Business Roundtable Releases BRT TV Season One, Episode Three: U.S. Competitiveness

Maintaining a Competitive Tax Rate ‘Is About the Future of the Country'

September 28, 2021

Washington - Business Roundtable today released BRT TV Season One, Episode Three: U.S. Competitiveness making the case for maintaining a competitive tax rate for America’s job creators. 

Season One, Episode Three: U.S. Competitiveness is available at and includes extended interviews with: Greg Hayes, Chairman and CEO, Raytheon Technologies Corporation and Chair, Business Roundtable Tax and Fiscal Policy Committee; Lance Fritz, Chairman, President and CEO, Union Pacific Railroad and Chair, Business Roundtable Trade and International Committee; Sonia Syngal, CEO, Gap Inc.; and Jim Fitterling, Chairman and CEO, Dow. Hear firsthand from America’s job creators why tax increases on U.S. businesses would undermine the competitiveness of the U.S. economy, businesses and workers.
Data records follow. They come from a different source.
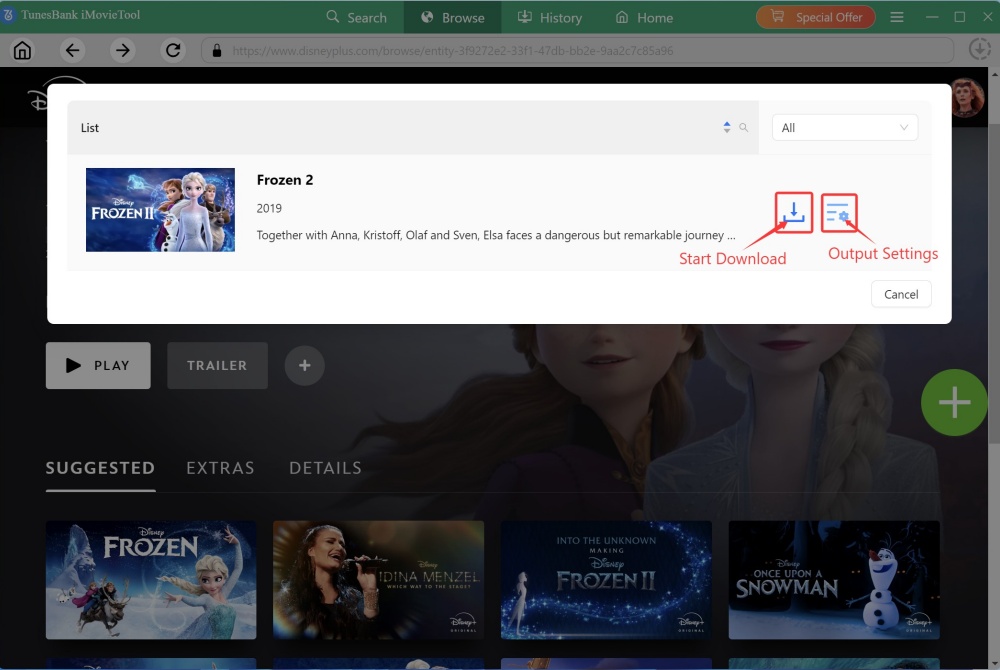The height and width of the screenshot is (670, 1000).
Task: Click the Cancel button in the dialog
Action: pos(901,294)
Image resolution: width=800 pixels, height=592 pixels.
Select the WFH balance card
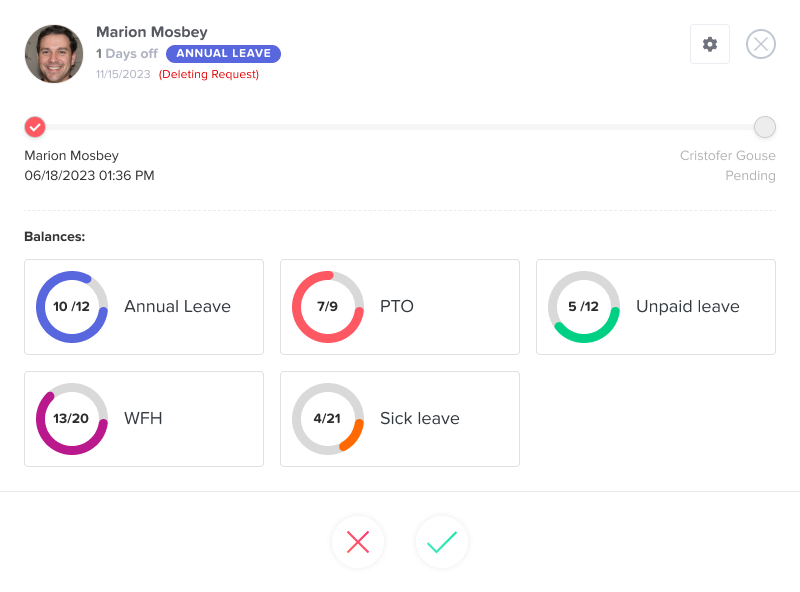coord(143,419)
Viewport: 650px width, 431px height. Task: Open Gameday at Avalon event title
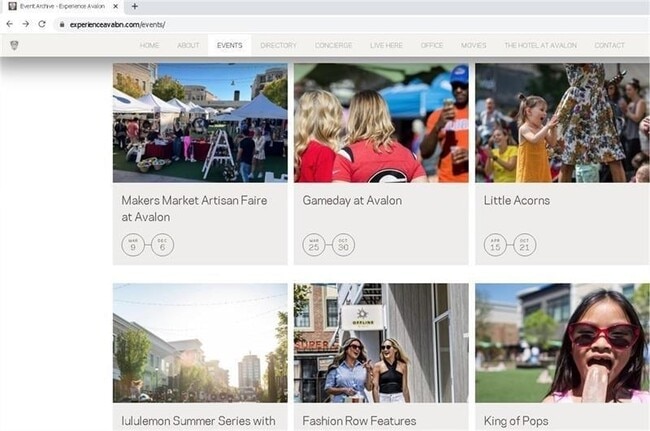click(352, 201)
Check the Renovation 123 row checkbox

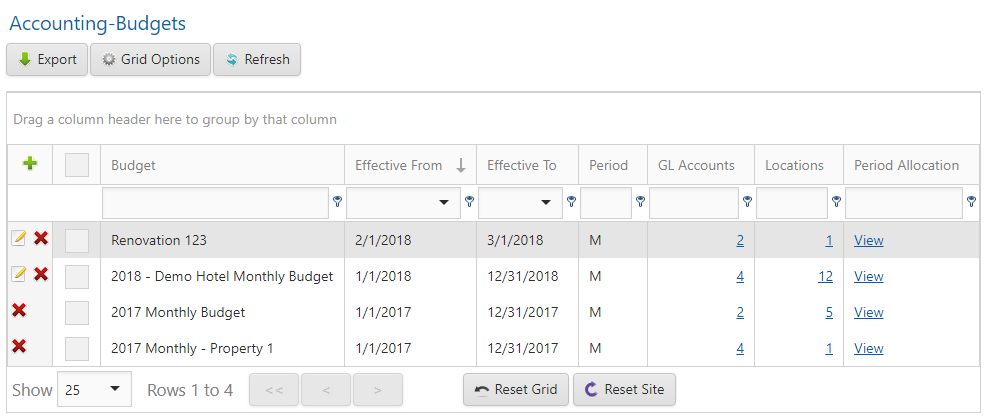coord(77,240)
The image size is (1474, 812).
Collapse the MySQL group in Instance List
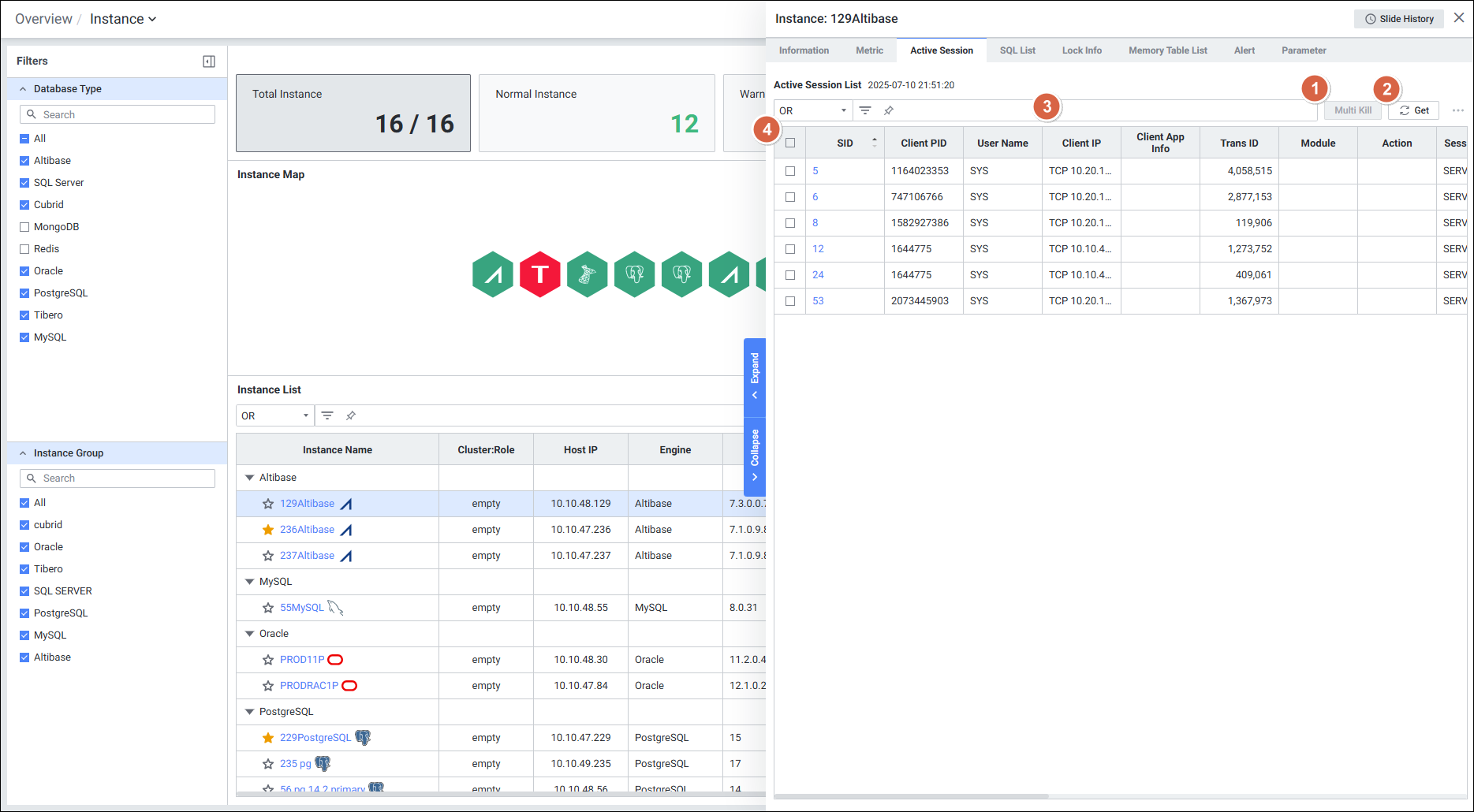pyautogui.click(x=250, y=582)

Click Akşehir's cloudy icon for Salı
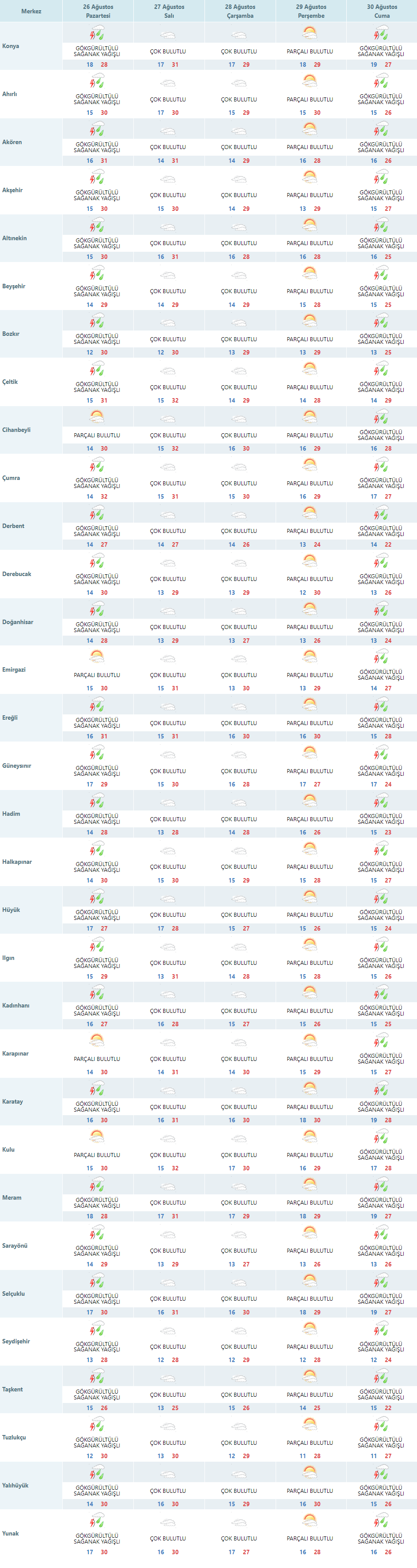168,179
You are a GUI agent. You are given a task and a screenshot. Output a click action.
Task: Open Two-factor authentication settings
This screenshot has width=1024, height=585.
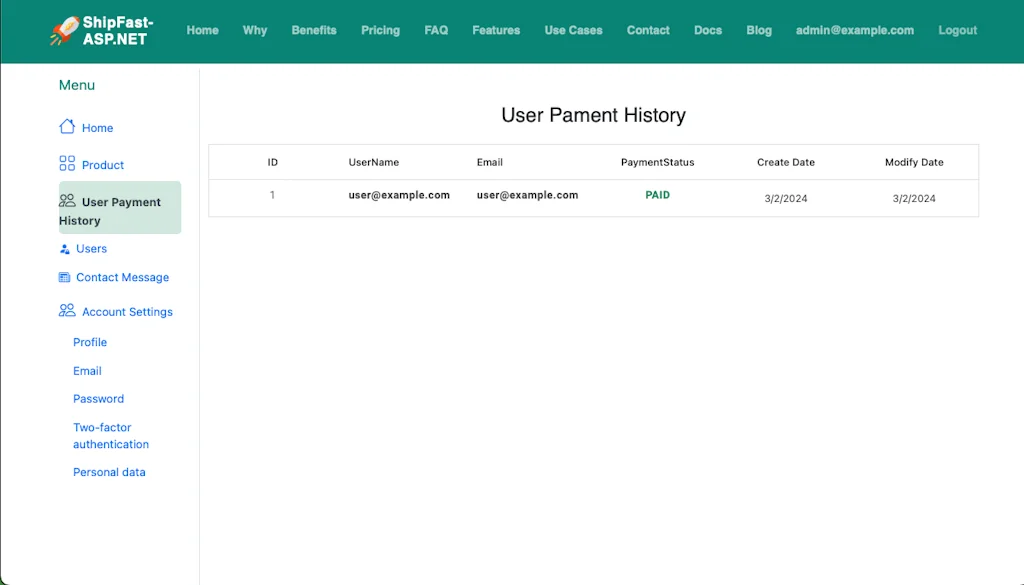110,435
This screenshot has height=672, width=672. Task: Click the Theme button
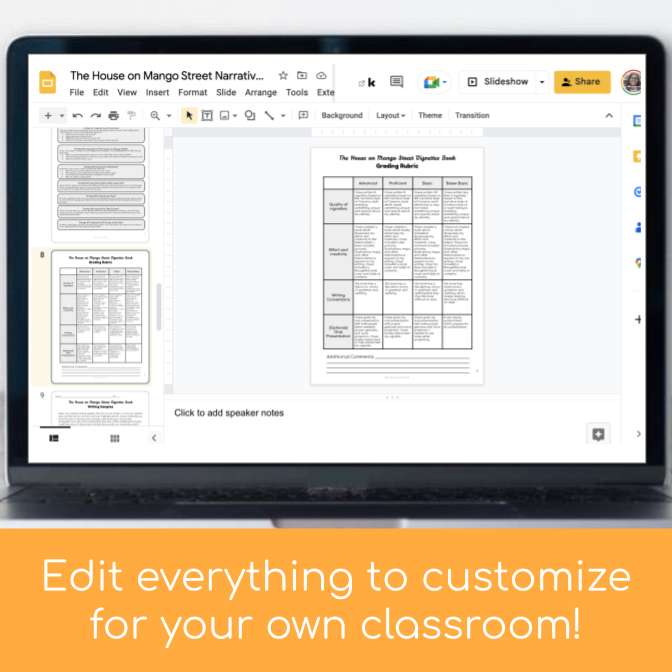point(430,116)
On the consequences of uncompetitive U.S. tax policy:

“The fact is if we have an uncompetitive tax system here in the U.S., it will discourage investment, it will discourage investment in innovation, it will discourage investment in capital,” said Hayes. “I would just ask people to think about—this is not about today. This is about the future of the country. How are we going to keep the U.S. at the forefront of both commercial aerospace, and keep the world safe? And we need, again, to have a competitive tax system that allows us to invest.”

On what U.S. competitiveness means for everyday Americans:

“When we talk about tax policy and trade policy, it's not about trying to give business a pass. It's not about trying to make it so businesses don't pay their fair share. It's about trying to make sure that U.S. business can continue to compete and win around the world, and support the jobs that we support today,” said Fritz. “It’s fundamentally about making sure that communities in America and Americans have a great opportunity to do what they want to do, the life that they want to live, own the things that they want to own. All of that is ultimately built on the ability for U.S. businesses to compete globally.”

On investments made possible by competitive U.S. tax policy:

“We made a sizable investment in Longview, Texas, where we are opening a brand-new distribution center,” said Syngal. “We’ll employ up to 1,000 employees with new jobs brought to that community. And that capability will allow us to service our customers with our online business in new and better ways. These kinds of investments are only possible if we remain competitive on the tax rate.”

On working with Congress:

“When we see moves that really put us in an uncompetitive position, we're quick to raise our hand because we know how that will impact our own business. But we also know how it's going to impact our customers’ business and the markets that they serve,” said Fitterling. “What we [would] like is for the legislators, Congress, to sit with us and understand and work with us to put through some well-thought-out policies that will move us in the right direction. And it will solve the problems they're trying to solve with the economy and the environment at the same time we keep America's advantage.”